• [What to produce]
Repeat the records below exactly from the line containing "Given: Open the Chrome three-dot menu" to the line containing "Given: Click the", taking in both of those lines. Drop the pictures.

(Pixel coordinate grounding data)
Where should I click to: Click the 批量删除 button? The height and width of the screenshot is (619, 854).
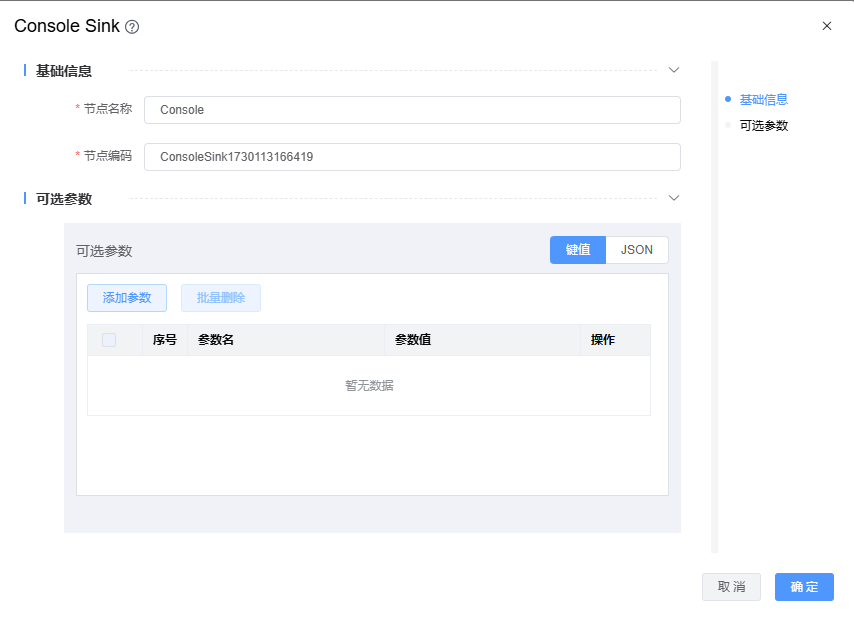point(221,298)
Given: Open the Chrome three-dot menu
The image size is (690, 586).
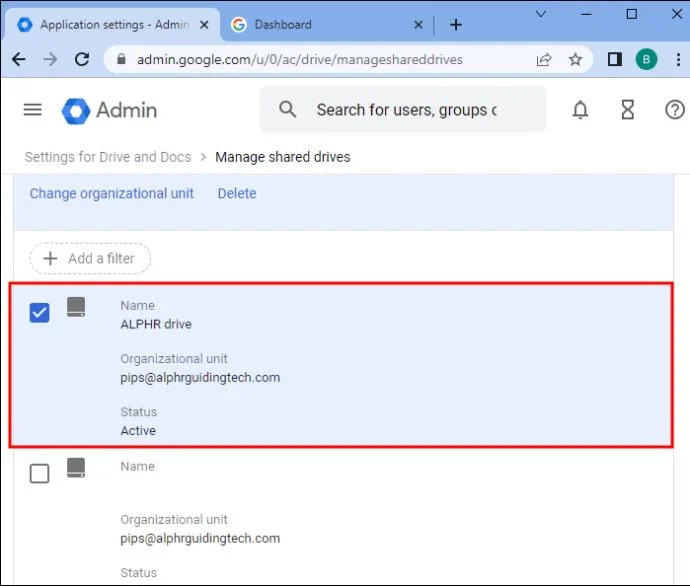Looking at the screenshot, I should coord(678,59).
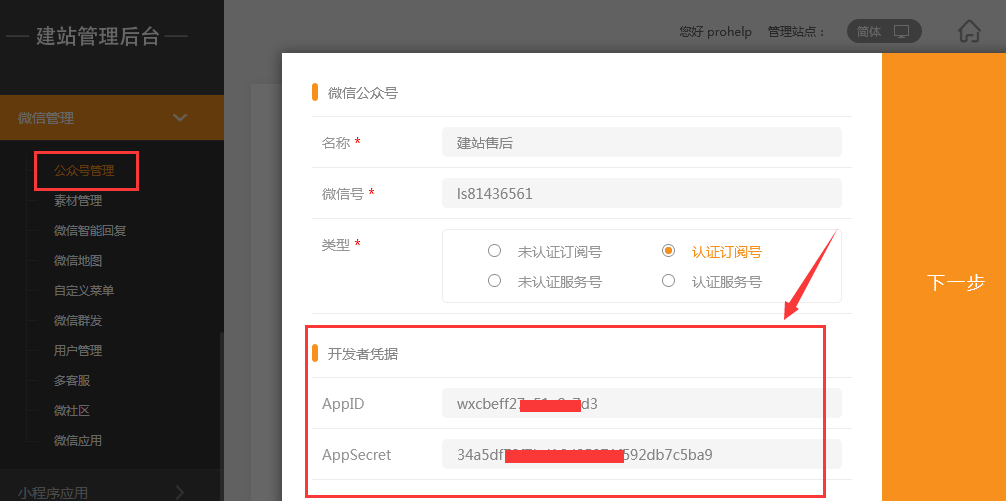Open 素材管理 in sidebar

(78, 201)
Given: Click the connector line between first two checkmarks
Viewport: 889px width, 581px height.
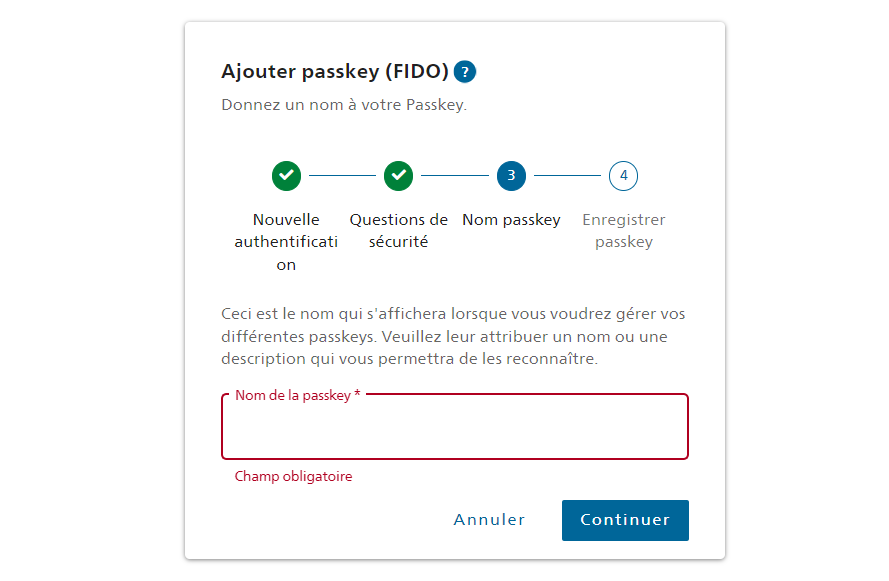Looking at the screenshot, I should [x=342, y=176].
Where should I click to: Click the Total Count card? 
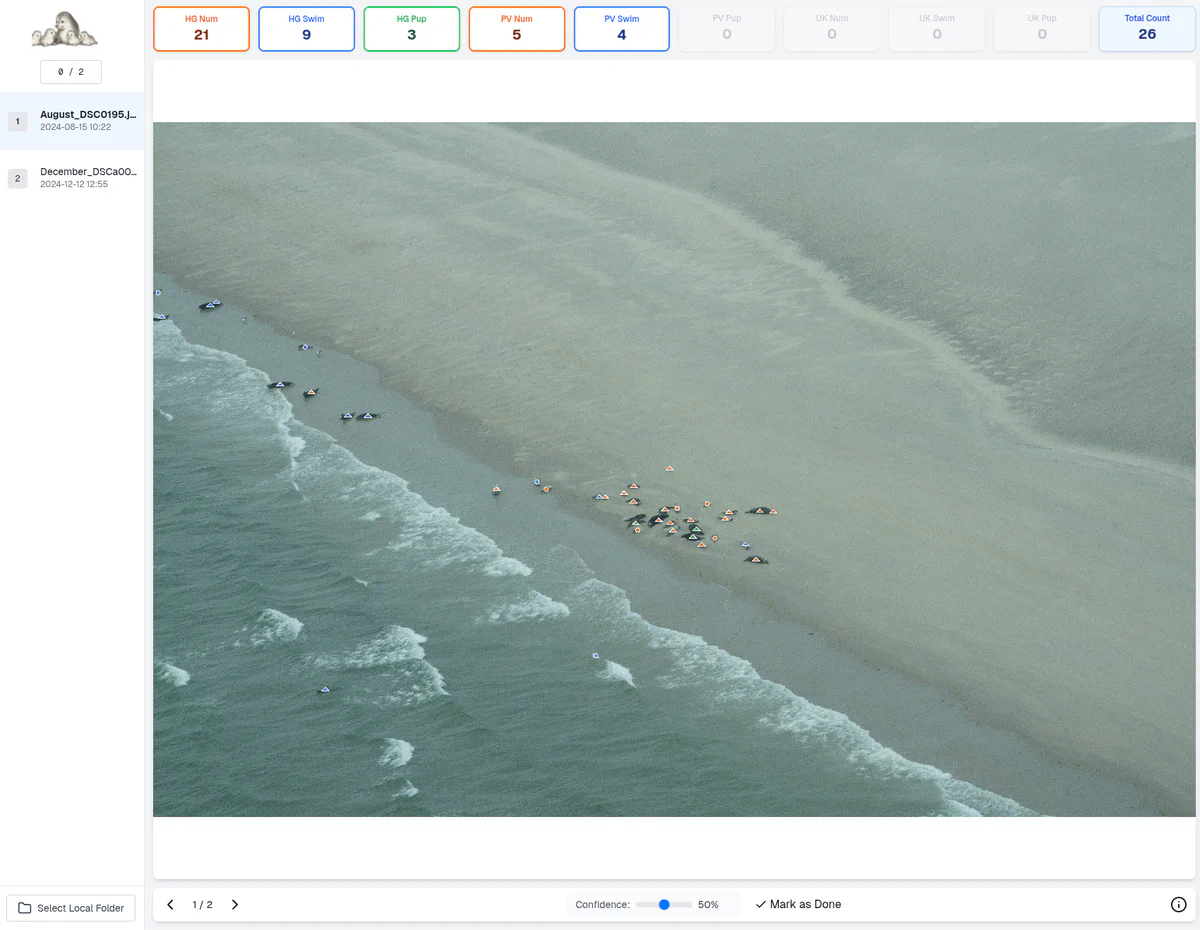tap(1146, 29)
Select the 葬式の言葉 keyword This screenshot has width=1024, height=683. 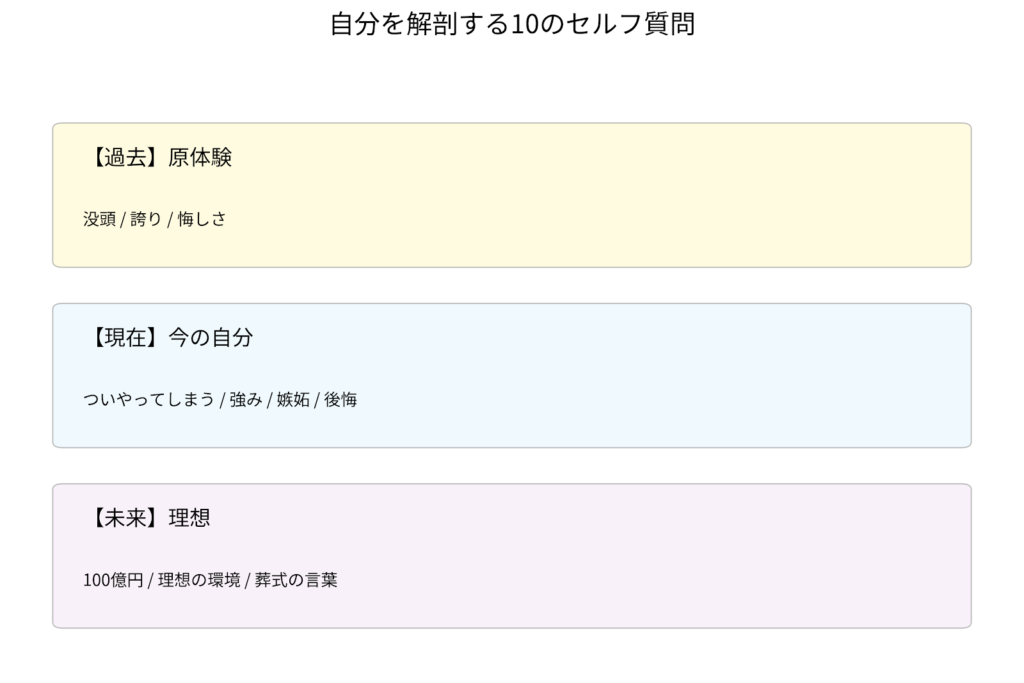click(x=296, y=580)
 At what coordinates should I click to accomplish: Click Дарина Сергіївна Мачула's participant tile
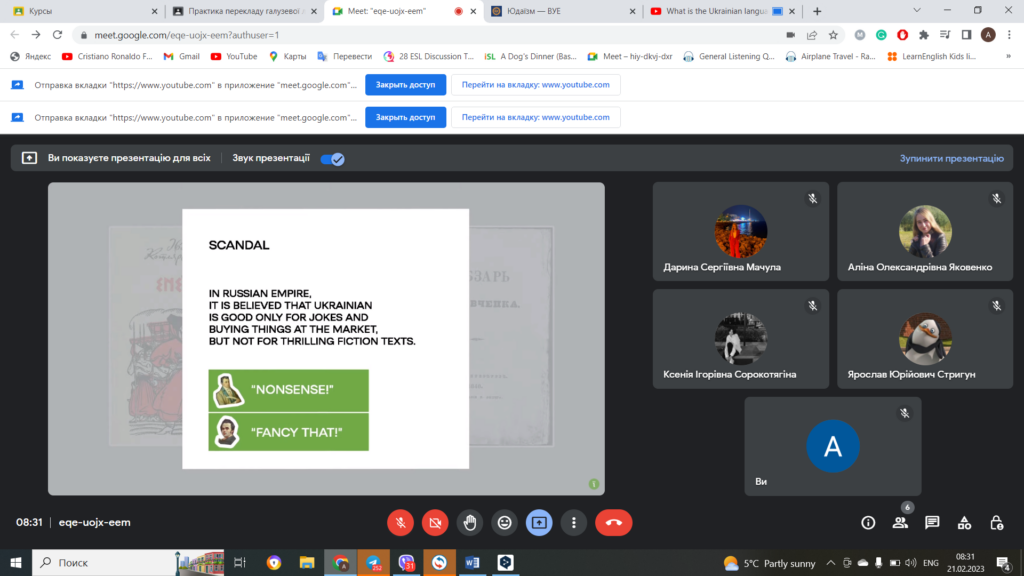coord(740,231)
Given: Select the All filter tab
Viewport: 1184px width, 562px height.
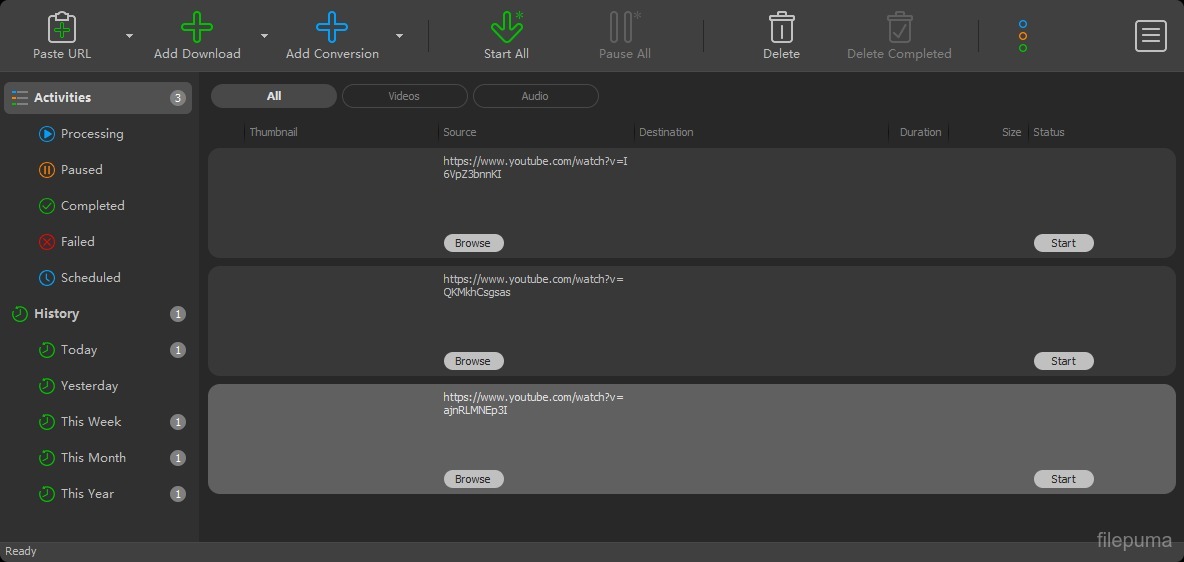Looking at the screenshot, I should 273,96.
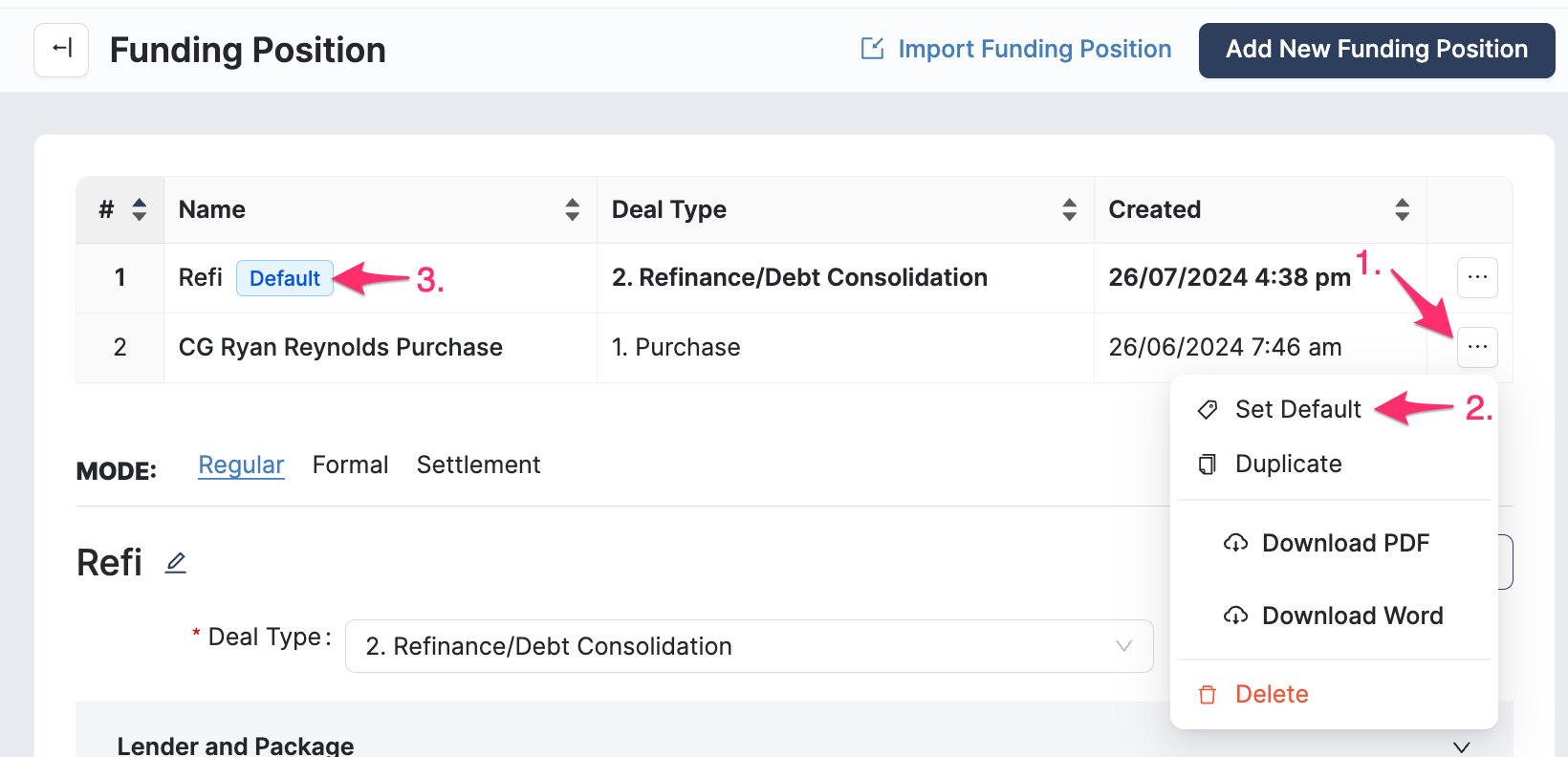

• [Task answer]
Given: Open the Chrome three-dot menu
The image size is (690, 586).
Looking at the screenshot, I should coord(678,59).
Open 素材管理 in sidebar

(78, 201)
Given: Click the connector line between first two checkmarks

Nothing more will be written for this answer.